Re: Unicode conformant character encodings and us-ascii

From: Doug Ewell (dewell@adelphia.net)
Date: Fri May 16 2003 - 02:23:02 EDT

Next message: Doug Ewell: "Re: 8-bit encodings and ASCII (was: Unicode conformant character encodings and us-ascii)"

Previous message: Mark Davis: "Proposed Update of UTR #18: Unicode Regular Expressions"
In reply to: Philippe Verdy: "Re: Unicode conformant character encodings and us-ascii"
Next in thread: Peter_Constable@sil.org: "Re: Unicode conformant character encodings and us-ascii"
Messages sorted by: [ date ] [ thread ] [ subject ] [ author ] [ attachment ]
Mail actions: [ respond to this message ] [ mail a new topic ]

Philippe Verdy <verdy_p at wanadoo dot fr> wrote:

> Don't forget other Unicode encoding forms: UTF-7, BOCU and SCSU also
> assign code units in the ASCII range. This is still the same Unicode
> encoding (for codepoints), but definitely not the same code units.

SCSU does use the ASCII bytes for the ASCII range, except for the
lesser-used C0 control characters. Specifically, NUL (0x00), HT (0x09),
LF (0x0A), and CR (0x0D) are represented as themselves in SCSU, while
other C0 controls are preceded by the SQ0 tag, 0x01.

Unfortunately, that "other" list includes FF (0x0C), which does appear
in a good deal of ASCII text. So it's not strictly true that SCSU
encodes ASCII as ASCII, but it's very close.

By contrast, BOCU-1 encodes *only* the C0 controls and SPACE as
themselves; all other ASCII characters are not represented as themselves
(and some are represented with different bytes in the ASCII range). You
can convert pure-ASCII text to BOCU-1 by leaving the spaces and controls
alone and adding 0x50 to everything else. (This is a gross
oversimplification, of course.)

UTF-7 is somewhere in the middle.

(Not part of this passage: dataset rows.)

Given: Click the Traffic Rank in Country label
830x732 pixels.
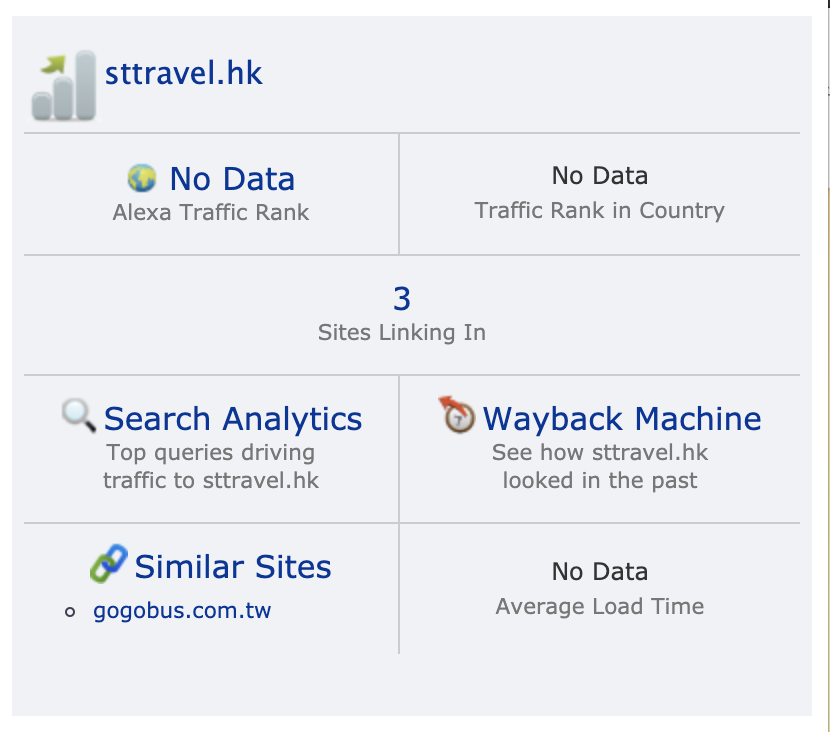Looking at the screenshot, I should tap(599, 211).
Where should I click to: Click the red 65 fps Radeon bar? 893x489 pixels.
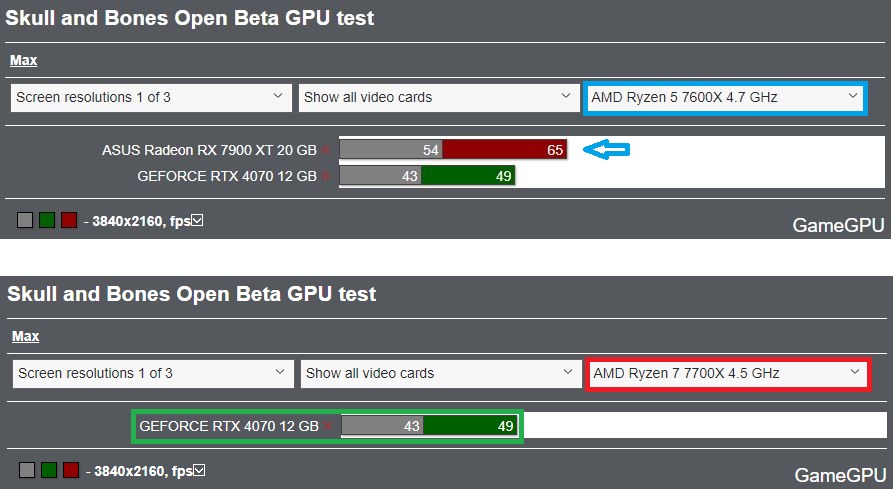click(x=505, y=150)
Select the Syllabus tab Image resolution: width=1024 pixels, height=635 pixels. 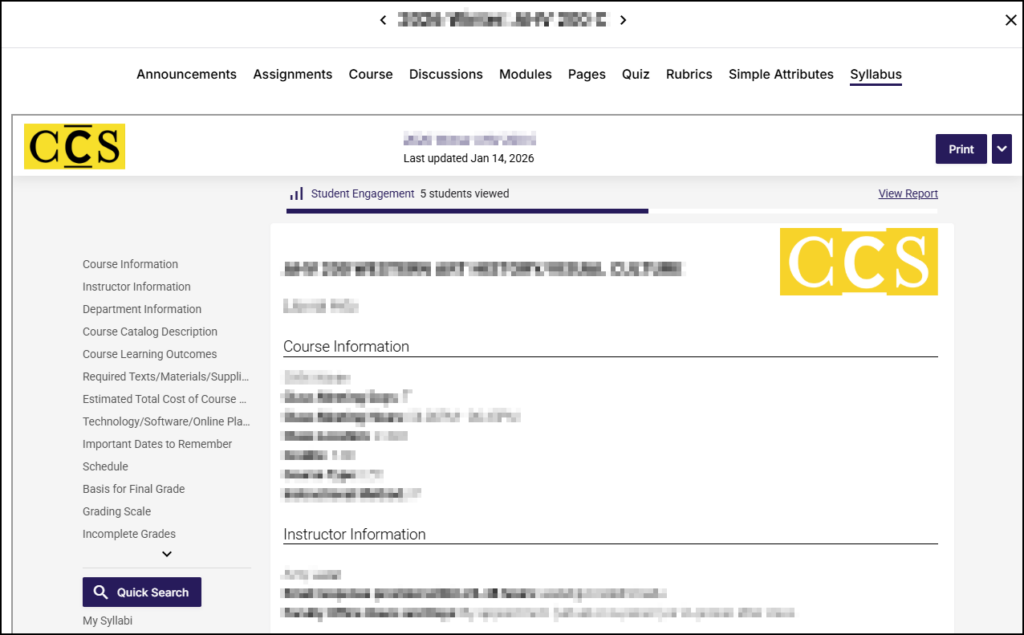(x=875, y=74)
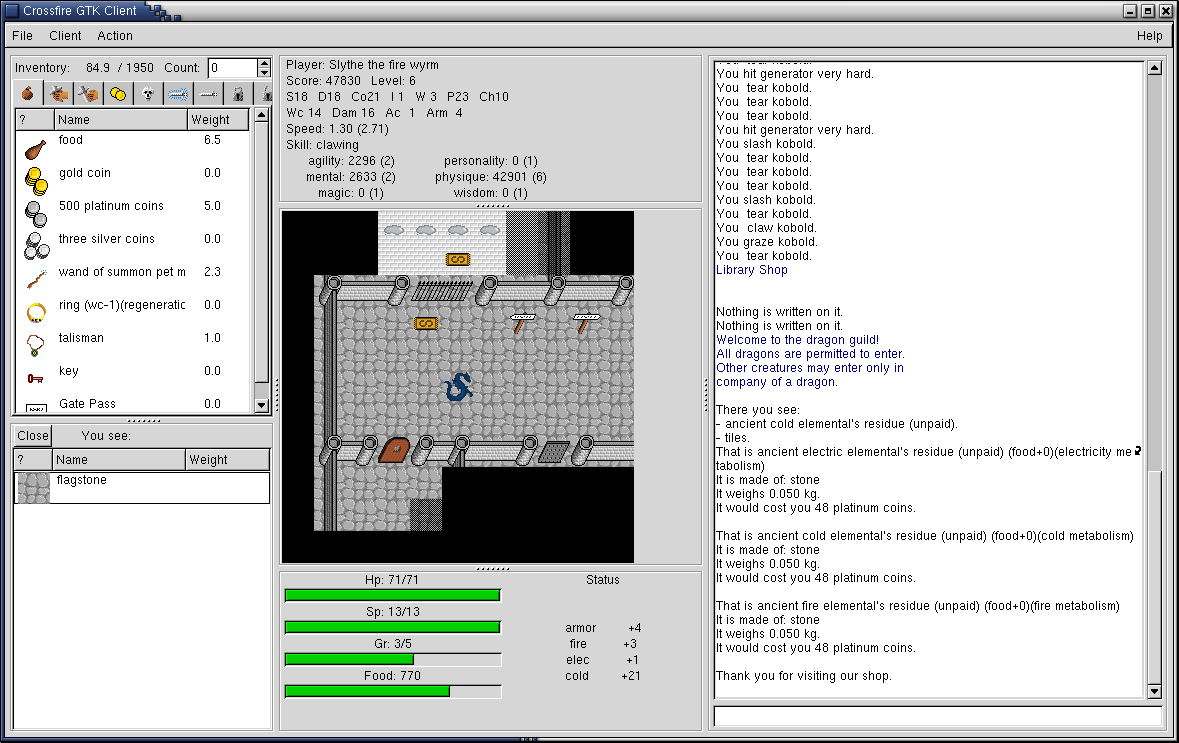Screen dimensions: 1179x743
Task: Click the wooden door on the map
Action: (392, 450)
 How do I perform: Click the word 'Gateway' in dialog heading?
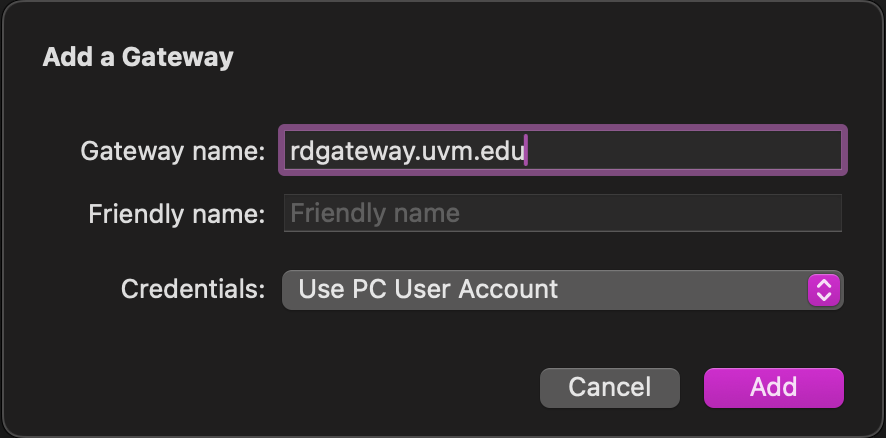click(178, 57)
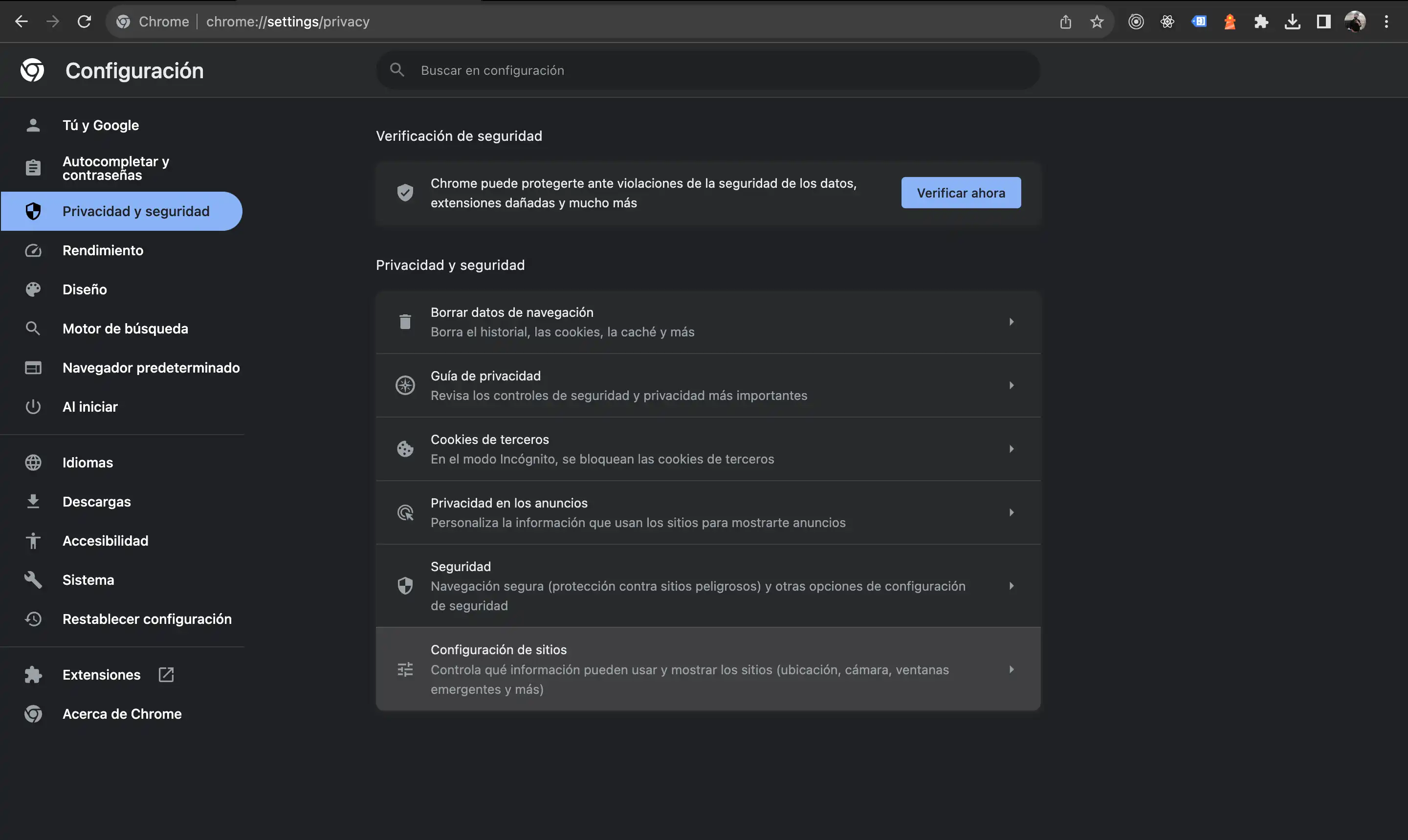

Most ASCII characters are represented
with the same bytes, but some printable ASCII characters require an
escape sequence.

BTW, in a couple of other messages you referred to "CESU" when I'm
pretty sure you meant SCSU. Don't drag CESU-8 into this discussion.
CESU-8 is a hack which applies the UTF-8 conversion to UTF-16 code units
instead of Unicode scalar values. It's not a compression format.

> One could argue that all *precisely defined* legacy character
> encodings (this includes the new GB2312 encoding) that work on subsets
> of Unicode are Unicode conformant, as they are encoding forms for
> their equivalent Unicode strings.

Again, be careful: the new Chinese standard you are thinking of is GB
18030. It is backward compatible with the older GB 2312.

-Doug Ewell
Fullerton, California
http://users.adelphia.net/~dewell/

Next message: Doug Ewell: "Re: 8-bit encodings and ASCII (was: Unicode conformant character encodings and us-ascii)"
Previous message: Mark Davis: "Proposed Update of UTR #18: Unicode Regular Expressions"
In reply to: Philippe Verdy: "Re: Unicode conformant character encodings and us-ascii"
Next in thread: Peter_Constable@sil.org: "Re: Unicode conformant character encodings and us-ascii"
Messages sorted by: [ date ] [ thread ] [ subject ] [ author ] [ attachment ]
Mail actions: [ respond to this message ] [ mail a new topic ]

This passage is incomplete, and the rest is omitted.